I would kiss his tiny forehead, sing to him, and tell him how much I loved him. I would gently rub his tiny back and tell him all about his amazing big brother Camden who couldn’t wait for him to come home. But, then it would come time for me to return home. I had another little one that needed me there and having just had preeclampsia myself I needed to rest ( and pump).
As the week went by I got to know the nurses at Scripps. They were so encouraging and patient. They would explain everything that was going on, inform me of the things I could do with my baby. Being at a hospital so far from home, our hometown didn’t have a NICU at the level our son needed), meant I didn’t have my family with me during my visits and because my husband was running our company and we had a two-year-old at home he couldn’t come either. So, those nurses were everything to me. They gave me the strength I needed to support my little warrior at a time where I didn’t know if I could make it through.
I remember one of the nurses telling me one-day as I was walking out that I should go treat myself to some shopping on my way home. She said my little one was ready for clothes tomorrow. I was elated.
I went to a nearby store that carried Carter’s preemie line and I bought the sweetest little outfit. It was such a proud moment for me and I couldn’t wait to take it to the hospital that next day.
Carter’s has been a trusted source for parents of preemies for a long time. They were the clothing I had been able to put on my first preemie baby. At the time some of those preemie sizes were still a tad too big for my little 5 lb guy so I was so excited when Carter’s launched their new preemie line with even smaller size options, plus new features specifically designed to meet the needs of the tiniest newborns in intensive care.

_DATASET ENTRIES_
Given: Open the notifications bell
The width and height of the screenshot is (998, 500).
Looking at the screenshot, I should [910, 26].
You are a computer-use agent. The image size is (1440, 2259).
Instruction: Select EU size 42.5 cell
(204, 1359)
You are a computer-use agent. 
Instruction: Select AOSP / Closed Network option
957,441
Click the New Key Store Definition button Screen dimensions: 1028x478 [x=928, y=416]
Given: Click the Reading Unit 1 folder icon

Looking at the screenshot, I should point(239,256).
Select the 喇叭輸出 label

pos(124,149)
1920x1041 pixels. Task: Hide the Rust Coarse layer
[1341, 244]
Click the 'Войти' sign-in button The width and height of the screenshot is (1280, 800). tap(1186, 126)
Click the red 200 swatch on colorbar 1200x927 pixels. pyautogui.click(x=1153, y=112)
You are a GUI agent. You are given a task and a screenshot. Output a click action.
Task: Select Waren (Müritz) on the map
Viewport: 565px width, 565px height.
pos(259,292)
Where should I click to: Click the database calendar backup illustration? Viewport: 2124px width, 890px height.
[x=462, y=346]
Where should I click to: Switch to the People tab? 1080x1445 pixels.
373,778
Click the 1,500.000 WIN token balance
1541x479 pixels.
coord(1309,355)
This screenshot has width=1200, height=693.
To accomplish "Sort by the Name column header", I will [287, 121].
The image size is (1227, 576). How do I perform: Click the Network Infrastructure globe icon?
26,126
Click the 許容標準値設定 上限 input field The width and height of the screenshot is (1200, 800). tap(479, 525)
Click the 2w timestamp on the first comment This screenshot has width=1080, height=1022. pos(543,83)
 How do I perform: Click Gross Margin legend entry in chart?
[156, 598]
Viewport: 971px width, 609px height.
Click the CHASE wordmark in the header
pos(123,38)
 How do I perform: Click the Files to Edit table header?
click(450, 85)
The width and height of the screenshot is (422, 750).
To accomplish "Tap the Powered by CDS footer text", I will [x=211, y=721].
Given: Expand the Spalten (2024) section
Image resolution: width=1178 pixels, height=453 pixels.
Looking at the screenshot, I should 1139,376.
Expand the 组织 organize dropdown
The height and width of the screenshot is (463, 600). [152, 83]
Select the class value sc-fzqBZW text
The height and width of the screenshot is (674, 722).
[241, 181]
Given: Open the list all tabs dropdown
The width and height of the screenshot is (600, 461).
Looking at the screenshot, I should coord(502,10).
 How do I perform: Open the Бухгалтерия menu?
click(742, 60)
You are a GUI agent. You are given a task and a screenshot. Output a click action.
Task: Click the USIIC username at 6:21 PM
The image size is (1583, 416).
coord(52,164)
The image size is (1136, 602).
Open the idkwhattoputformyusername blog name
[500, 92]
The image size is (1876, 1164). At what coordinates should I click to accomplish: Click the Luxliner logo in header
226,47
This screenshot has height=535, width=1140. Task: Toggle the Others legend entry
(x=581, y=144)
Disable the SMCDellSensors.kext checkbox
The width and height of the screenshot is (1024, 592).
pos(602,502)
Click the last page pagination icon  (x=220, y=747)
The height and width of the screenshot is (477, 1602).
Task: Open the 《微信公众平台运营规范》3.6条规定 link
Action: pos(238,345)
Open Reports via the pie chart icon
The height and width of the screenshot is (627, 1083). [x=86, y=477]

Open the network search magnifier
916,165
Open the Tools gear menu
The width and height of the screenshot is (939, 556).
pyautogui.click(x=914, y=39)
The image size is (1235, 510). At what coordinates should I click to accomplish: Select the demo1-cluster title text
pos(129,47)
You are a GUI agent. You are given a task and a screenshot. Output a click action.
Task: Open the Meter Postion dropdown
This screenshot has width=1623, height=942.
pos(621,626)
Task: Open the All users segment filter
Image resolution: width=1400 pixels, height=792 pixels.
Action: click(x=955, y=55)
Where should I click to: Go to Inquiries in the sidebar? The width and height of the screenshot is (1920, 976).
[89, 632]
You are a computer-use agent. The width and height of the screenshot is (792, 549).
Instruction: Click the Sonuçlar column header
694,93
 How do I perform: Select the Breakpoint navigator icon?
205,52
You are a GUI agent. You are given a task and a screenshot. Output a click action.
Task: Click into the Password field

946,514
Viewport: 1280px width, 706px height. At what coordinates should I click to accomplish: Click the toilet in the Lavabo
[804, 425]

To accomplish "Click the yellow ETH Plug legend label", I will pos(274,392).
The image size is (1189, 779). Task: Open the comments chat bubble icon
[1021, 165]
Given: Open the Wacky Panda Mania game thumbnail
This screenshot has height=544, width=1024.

_WORK ORDER_
Please carry on the account above about a premature baby's NICU stay and Carter's preemie clothing, starting right after its last sentence.

_ANSWER FOR THIS EXERCISE_
Features of the NEW Carter’s Preemie Line
Carter’s has always been a trusted source for parents of preemie babies so I am sure it comes as no surprise that they have expanded their preemie line to include smaller sizes to fit the tiniest warriors and new features that allow for better IV access and can be worn during x-rays.
Carter’s actually teamed with NICU nurses at Northside Hospital-Atlanta’s neonatal intensive care unit to help create the line. The nurses feedback offered new advancements that preemie parents will appreciate.
Adorable Designs (over 70 styles this fall)
One of the reasons Carter’s was my go-to choice when it came to dressing my preemie babies was the fact that they actually had outfits as opposed to bodysuits and pajamas only. Parents of preemies today are really lucky because it sounds like the line has expanded even more offering over 70 styles this fall- that’s amazing!!
And, they are SOOOO cute!! You can view the entire collection here on Carter’s website. You can learn more about the new features inspired by the feedback from real NICU nurses below.
Some bodysuits also feature graphics with sweet and heartwarming phrases like “Mommy’s Miracle”, “Daddy’s Fighter” and “My Super Heroes Wear Scrubs.”
Smaller Size Options
To show their commitment to preemie babies Carter’s expanded their line to now include even smaller sizes, up to 5 lbs. Ella and I couldn’t believe how small the little bodysuits were.
The NICU nurses also suggested the addition of plastic buttons which can be worn during x-rays, a necessary procedure for many of these tiny warriors.
Another feature that parents with babies still in NICU will really appreciate are the Velcro enclosures. Not only does this make it easy to dress fragile babies but it also allows for easier IV access as well.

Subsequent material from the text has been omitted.